— start EXCERPTED RECORDS —

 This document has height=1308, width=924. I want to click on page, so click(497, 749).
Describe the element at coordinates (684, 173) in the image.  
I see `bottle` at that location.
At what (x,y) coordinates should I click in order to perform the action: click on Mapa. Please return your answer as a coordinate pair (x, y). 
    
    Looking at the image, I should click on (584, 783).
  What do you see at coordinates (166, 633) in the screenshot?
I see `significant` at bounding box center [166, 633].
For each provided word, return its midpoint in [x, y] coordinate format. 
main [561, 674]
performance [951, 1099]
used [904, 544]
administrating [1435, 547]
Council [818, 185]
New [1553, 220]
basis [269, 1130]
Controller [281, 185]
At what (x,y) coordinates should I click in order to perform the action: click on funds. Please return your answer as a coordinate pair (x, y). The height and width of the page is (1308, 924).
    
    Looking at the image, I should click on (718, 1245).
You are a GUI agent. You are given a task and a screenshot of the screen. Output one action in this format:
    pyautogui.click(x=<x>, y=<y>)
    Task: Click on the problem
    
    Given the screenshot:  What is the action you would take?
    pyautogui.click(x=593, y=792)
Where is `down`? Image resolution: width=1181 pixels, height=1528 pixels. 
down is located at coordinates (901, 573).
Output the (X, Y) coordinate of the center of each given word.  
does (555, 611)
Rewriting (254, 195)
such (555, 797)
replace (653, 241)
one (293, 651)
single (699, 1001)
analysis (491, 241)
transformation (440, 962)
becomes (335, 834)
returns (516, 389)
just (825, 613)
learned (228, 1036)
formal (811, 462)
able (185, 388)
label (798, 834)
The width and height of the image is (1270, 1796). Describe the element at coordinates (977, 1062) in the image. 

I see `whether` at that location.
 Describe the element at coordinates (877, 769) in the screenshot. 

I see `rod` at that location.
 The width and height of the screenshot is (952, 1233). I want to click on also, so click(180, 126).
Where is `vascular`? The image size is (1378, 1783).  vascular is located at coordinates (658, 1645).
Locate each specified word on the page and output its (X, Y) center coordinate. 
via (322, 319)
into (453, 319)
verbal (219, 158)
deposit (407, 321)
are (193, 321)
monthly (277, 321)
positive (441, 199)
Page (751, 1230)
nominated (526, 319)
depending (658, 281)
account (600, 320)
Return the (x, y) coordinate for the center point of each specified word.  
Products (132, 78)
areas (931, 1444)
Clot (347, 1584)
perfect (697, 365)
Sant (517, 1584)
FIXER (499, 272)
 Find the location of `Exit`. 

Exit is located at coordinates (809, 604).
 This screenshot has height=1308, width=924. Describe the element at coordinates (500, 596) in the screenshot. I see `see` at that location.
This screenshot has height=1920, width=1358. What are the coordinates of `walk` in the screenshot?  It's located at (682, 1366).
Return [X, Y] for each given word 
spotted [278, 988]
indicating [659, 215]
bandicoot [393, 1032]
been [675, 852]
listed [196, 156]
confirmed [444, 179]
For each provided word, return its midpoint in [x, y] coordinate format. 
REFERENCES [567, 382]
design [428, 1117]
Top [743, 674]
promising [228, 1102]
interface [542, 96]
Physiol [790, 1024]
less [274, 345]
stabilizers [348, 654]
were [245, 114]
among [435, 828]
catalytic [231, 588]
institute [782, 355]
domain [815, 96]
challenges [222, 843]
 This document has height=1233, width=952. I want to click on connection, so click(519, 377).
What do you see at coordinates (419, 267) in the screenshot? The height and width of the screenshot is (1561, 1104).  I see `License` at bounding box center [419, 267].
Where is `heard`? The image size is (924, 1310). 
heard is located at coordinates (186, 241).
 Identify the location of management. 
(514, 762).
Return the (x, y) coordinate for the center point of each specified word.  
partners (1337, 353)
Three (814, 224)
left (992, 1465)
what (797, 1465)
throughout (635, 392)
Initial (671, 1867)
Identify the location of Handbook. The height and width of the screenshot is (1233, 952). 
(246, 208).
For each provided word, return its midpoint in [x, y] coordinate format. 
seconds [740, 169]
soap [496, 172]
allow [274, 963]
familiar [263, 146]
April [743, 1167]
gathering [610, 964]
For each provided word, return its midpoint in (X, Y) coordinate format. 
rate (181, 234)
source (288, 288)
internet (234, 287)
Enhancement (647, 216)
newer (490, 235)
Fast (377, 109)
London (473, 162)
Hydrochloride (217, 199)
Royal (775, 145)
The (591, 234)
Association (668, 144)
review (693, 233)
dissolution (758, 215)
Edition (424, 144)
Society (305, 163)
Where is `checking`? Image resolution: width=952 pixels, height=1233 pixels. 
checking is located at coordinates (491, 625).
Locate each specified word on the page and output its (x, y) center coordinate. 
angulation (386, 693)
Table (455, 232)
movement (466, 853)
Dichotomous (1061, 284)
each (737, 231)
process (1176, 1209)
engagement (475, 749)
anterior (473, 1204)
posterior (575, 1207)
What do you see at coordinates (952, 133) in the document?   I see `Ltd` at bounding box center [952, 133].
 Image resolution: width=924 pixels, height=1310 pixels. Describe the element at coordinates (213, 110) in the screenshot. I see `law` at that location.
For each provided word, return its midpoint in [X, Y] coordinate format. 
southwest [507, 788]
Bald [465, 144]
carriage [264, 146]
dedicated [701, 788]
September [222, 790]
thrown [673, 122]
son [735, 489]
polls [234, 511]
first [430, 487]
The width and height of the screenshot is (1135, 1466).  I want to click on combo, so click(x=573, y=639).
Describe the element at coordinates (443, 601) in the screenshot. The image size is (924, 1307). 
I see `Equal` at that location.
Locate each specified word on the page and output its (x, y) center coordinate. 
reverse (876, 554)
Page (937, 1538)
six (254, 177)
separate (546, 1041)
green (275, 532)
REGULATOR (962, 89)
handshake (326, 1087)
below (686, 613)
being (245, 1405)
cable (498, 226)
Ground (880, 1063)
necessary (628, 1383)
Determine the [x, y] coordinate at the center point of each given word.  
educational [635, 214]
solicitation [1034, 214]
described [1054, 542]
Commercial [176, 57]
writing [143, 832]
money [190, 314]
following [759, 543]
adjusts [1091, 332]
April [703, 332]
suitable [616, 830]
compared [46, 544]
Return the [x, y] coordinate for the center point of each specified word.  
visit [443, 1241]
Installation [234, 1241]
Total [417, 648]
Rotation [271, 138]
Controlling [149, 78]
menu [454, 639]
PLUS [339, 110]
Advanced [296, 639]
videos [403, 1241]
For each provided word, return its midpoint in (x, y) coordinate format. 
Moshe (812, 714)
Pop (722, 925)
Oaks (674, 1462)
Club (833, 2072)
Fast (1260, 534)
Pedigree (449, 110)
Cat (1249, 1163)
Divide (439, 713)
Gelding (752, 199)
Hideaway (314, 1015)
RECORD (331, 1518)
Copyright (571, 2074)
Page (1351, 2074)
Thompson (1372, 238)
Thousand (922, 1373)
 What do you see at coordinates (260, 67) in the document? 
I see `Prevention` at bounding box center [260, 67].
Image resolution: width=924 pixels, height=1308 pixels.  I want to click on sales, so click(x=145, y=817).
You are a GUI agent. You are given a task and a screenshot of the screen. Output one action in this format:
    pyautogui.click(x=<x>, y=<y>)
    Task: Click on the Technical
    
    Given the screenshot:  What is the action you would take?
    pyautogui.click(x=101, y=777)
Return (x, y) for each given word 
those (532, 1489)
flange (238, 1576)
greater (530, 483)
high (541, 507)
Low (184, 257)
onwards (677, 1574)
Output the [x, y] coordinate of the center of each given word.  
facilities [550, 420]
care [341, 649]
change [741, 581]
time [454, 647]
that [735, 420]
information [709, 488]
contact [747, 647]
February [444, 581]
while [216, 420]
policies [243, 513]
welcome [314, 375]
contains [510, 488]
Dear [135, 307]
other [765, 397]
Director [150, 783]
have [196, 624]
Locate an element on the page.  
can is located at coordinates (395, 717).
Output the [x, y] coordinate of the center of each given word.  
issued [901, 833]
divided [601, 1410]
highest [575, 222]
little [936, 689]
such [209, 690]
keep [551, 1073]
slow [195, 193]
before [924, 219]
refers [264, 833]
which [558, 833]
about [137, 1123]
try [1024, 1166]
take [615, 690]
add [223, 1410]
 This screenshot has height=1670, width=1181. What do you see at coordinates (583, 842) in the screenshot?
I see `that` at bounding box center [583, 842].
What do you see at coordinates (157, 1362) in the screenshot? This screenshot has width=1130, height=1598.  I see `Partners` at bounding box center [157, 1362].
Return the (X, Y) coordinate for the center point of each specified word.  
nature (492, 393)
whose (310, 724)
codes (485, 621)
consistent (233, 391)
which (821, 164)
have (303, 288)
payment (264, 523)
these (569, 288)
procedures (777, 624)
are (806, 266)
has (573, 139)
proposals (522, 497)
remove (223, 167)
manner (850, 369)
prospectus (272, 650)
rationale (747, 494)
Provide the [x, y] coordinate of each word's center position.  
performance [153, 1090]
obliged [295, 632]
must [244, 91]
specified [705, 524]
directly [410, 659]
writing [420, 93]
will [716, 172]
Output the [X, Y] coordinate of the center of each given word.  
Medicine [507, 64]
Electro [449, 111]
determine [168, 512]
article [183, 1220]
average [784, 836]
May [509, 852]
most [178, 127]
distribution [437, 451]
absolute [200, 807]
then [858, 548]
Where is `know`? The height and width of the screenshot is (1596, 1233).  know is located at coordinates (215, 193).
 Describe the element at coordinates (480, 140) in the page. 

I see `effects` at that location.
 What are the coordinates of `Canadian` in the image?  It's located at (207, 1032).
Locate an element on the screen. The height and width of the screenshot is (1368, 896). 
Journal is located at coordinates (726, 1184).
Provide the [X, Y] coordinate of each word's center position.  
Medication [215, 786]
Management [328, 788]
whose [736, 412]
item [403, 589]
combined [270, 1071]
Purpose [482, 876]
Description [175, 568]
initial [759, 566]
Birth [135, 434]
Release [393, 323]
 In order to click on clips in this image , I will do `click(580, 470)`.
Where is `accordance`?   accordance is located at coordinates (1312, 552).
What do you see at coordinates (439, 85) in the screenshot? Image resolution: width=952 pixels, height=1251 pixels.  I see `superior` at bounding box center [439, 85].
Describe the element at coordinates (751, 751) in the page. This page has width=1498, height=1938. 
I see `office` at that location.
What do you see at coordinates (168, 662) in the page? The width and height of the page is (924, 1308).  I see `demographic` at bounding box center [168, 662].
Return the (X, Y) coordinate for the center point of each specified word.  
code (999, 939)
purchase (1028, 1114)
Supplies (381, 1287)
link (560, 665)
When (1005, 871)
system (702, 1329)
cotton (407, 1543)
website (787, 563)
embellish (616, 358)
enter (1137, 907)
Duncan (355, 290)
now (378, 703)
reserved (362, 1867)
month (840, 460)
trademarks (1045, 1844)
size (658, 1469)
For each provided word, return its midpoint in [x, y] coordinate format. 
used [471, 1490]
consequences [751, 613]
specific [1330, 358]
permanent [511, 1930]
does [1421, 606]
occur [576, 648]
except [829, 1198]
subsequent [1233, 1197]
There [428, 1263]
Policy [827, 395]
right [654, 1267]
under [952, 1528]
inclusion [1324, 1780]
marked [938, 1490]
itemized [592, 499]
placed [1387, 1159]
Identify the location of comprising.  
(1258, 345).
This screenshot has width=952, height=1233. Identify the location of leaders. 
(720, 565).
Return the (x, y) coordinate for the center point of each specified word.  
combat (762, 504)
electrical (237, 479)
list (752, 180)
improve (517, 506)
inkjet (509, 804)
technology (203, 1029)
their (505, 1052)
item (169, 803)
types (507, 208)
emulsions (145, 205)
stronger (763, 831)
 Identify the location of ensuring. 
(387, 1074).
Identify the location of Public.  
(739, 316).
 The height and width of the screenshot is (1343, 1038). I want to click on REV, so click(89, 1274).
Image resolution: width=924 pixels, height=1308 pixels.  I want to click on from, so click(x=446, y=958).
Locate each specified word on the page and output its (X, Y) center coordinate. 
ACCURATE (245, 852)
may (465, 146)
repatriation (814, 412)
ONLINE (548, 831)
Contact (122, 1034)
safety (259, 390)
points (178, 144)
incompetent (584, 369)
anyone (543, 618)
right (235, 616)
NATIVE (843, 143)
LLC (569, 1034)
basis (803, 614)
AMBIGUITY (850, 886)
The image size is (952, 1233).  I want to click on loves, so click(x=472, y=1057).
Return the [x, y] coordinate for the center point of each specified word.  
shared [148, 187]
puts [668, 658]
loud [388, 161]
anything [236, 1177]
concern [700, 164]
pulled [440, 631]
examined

— end EXCERPTED RECORDS —

• REQUIRED WORK:
Copy out, unchanged, the lines of the records starting at the line containing "prospectus (272, 650)" and ending at the line containing "then [858, 548]", with both of those lines included.

• ANSWER TO THIS TASK:
prospectus (272, 650)
rationale (747, 494)
Provide the [x, y] coordinate of each word's center position.  
performance [153, 1090]
obliged [295, 632]
must [244, 91]
specified [705, 524]
directly [410, 659]
writing [420, 93]
will [716, 172]
Output the [X, Y] coordinate of the center of each given word.  
Medicine [507, 64]
Electro [449, 111]
determine [168, 512]
article [183, 1220]
average [784, 836]
May [509, 852]
most [178, 127]
distribution [437, 451]
absolute [200, 807]
then [858, 548]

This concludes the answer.